"Joey! Joey. I need you for a sec." Grant pulled Joey into his office, shutting the door behind him. "Listen Boss. I know this is sudden, but financially we're in a bit of a pickle." From his desk drawer, Grant produced a graph. "Bendyland Budget?" Joey Drew inquired to Grant, then looking back at the paper which had been handed to him. He noticed a sudden sharp downturn in the line graph, and a small pencil mark on the day the drop began. August Seventh, 1941. Then he remembered.
It was a sight to behold. A full carnival swing, over twenty feet high, and the two had built it by themselves. Tom and Bertrum patted themselves on the back for a job well done. A silence of pure awe stood between the two, broken by Tom. "You think it's safe?"
"I see no reason to distrust my architecture" Bertrum reassured.
"Should we go get The Boss?"
"Maybe once he sees this, he might finally start paying us more."
The two left the warehouse. From the shadows, another person saw this as the perfect time to strike.
"My God, Bertie. You really outdid yourself this time." Joey Drew observed the ride towering over him. "So, may I take this thing on her 'Maiden Voyage?'"
"I think I'd rather you not." Bertrum objected.
"Well see, I'm the owner of this company and I'm about to be the owner of this park, so why shouldn't I be the first one to ride?"
"Aside from funding, you've done nothing for this project. And by funding I mean cost cutting. You slashed even more of our salaries just for this single ride. I think it's only fair that I-"
"Bertie, let me stop you right there. This is a child's issue! We shouldn't be bickering over who gets to ride first, we're businessmen!" "Speak for yourself."
Bertrum walked up to his masterpiece of a swing, and boarded the nearest cart. He ordered Tom to start the ride. Tom flipped a switch on a switchboard and the swing slowly hissed to life. As the wing began to spin, Joey walked up to Tom. "Ya know, that guy looks like he's having the most fun he's had in thirty-five years." Then the two heard a creak. Tom spotted a bolt missing right below Bertrum's cart. Before he came to his senses, a deafening screech filled the room as Bertrum flew off of the swing and into the wall.
Joey snapped back to the present. "You zoned out there for a sec.

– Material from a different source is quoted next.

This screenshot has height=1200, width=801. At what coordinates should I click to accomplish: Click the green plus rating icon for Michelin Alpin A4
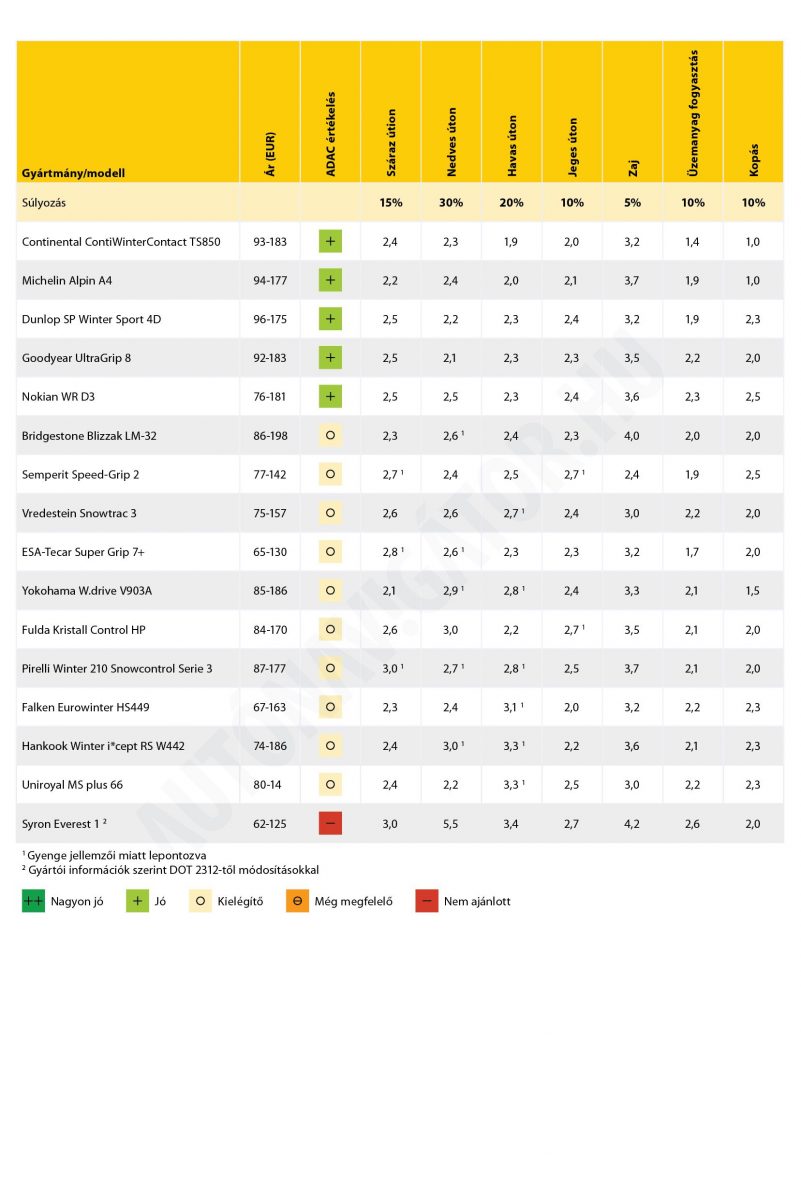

I take it that you remember what happened. See, ever since Piedmont disappeared without a trace, the other investors smelled smoke. You're lucky the park was all planned out and the rides were almost finished when that all happened, 'cause we're not gonna see another penny from any of those people. 'Least not until we explain what happened to Bertrum." As usual with the delivery of bad news, Joey stood unfazed. "I'll tell you again Joey, you can replace people, but you can't replace money. Especially when it's venture capital money and not cartoon money."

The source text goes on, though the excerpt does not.